There is a pattern to how teams break down. It rarely starts with a dramatic conflict. It starts quietly.
A decision is unclear.
A responsibility is assumed but not confirmed.
A priority shifts without being named.
People adapt.
They fill the gaps.
They work around the ambiguity.
They make judgment calls.
And for a while, it works.
Then something changes.
Deadlines tighten.
Pressure increases.
Expectations diverge.
What was manageable becomes visible.
Tension appears.
And it is almost always misdiagnosed.
We say:
communication has broken down
trust is low
people are not aligned
And those things are true.
But they are not the starting point.
They are the outcome.
In practice, I see the same three elements at play, again and again:
Trust. Integrity. Structure.
Not as abstract values, but as operational conditions.
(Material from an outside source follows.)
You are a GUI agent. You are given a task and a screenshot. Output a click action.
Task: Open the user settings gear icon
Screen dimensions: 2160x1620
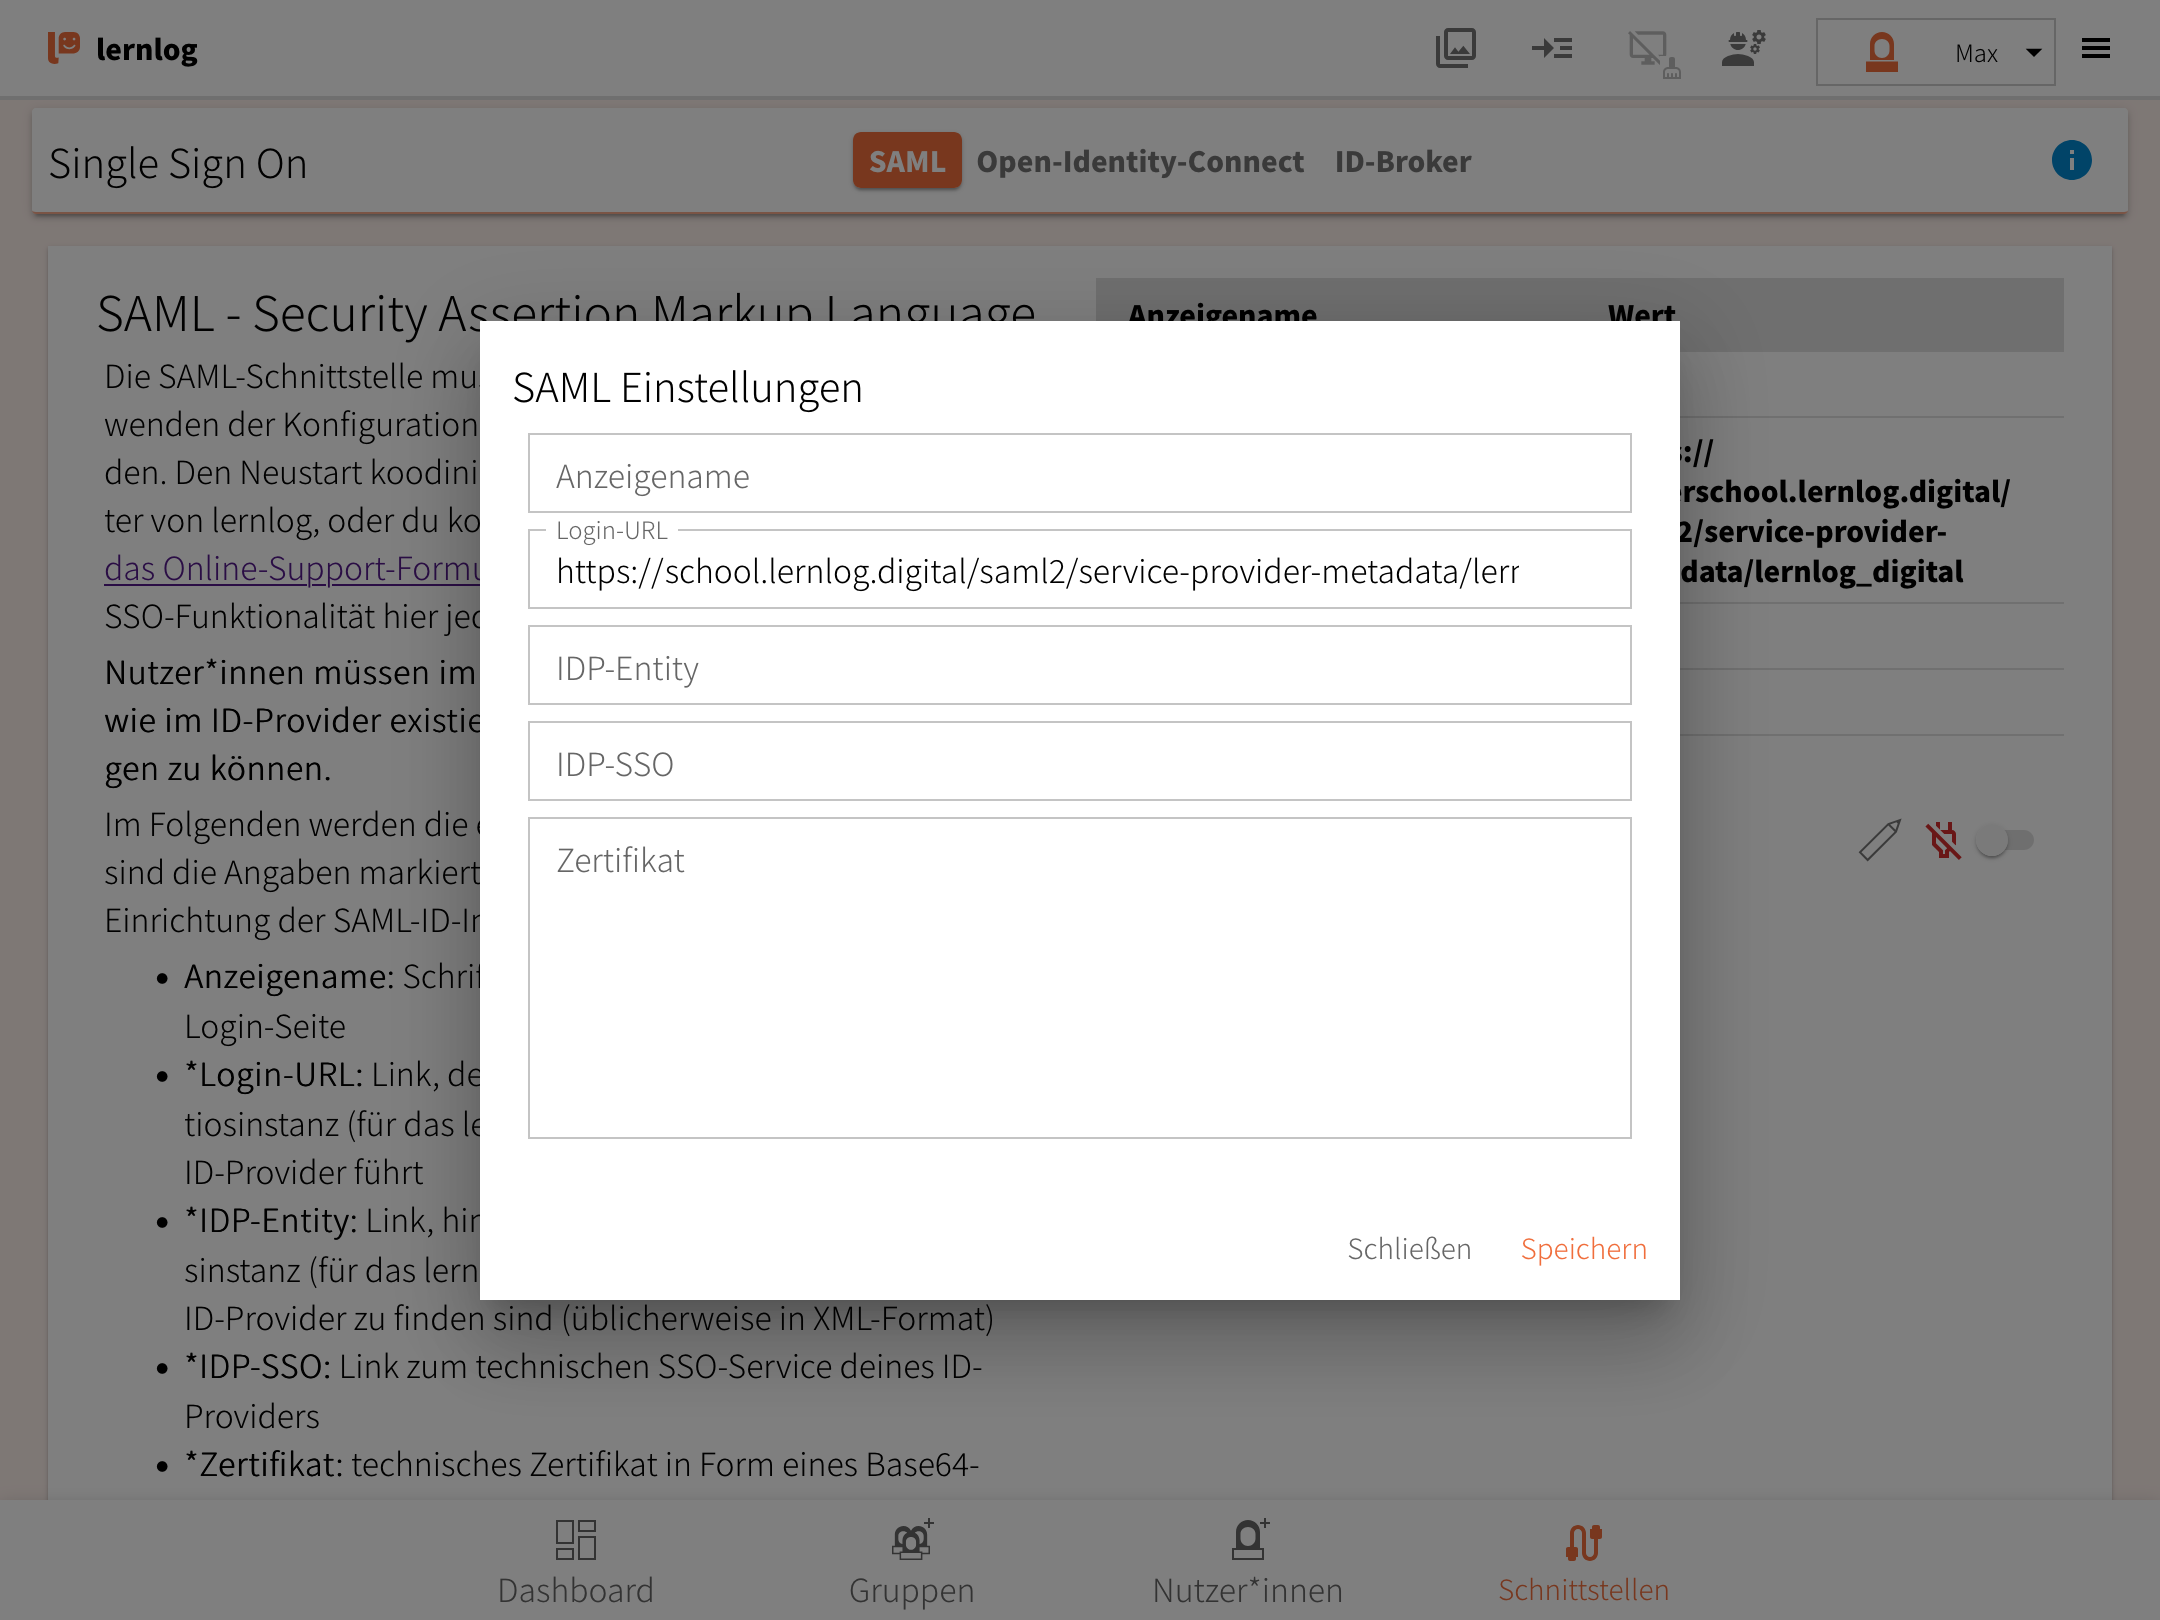pyautogui.click(x=1743, y=48)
Trust is not about whether people like each other.
It is about predictability.
Do I know what you will do?
Can I rely on it?
Will you follow through?
When trust is low, people compensate.
They double-check.
They hold back.
They protect themselves.
Integrity is not about moral virtue.
It is about alignment.
Are we doing what we said we would do?
Are decisions consistent with stated values?
Are expectations and actions matched?
When integrity slips, confusion sets in.
People stop taking words at face value.
They look for the real agenda.
They disengage or push harder.
Structure is where most organisations fail.
Who decides?
Who is accountable?
What takes priority when everything feels urgent?
When structure is weak, people carry the strain.
They negotiate boundaries that should be clear.
They absorb ambiguity that should be resolved.
They become the system.
By the time conflict shows up, all three are usually involved.
Trust has eroded.
Integrity is in question.
Structure is unclear or misaligned.
And we try to solve it by focusing on behaviour.
That’s why it doesn’t hold.
Because behaviour is downstream.
If you want to understand what is happening in a team, ask three questions:
Where is trust breaking down—and why?
Where is there a gap between what is said and what is done?
Where is structure unclear, missing, or ignored?
You will find the issue.
Not in personality.
In the system.
This is the lens I use in my work.
Not to simplify complexity, but to locate it.
Because once you can see where the strain sits, you can do something about it.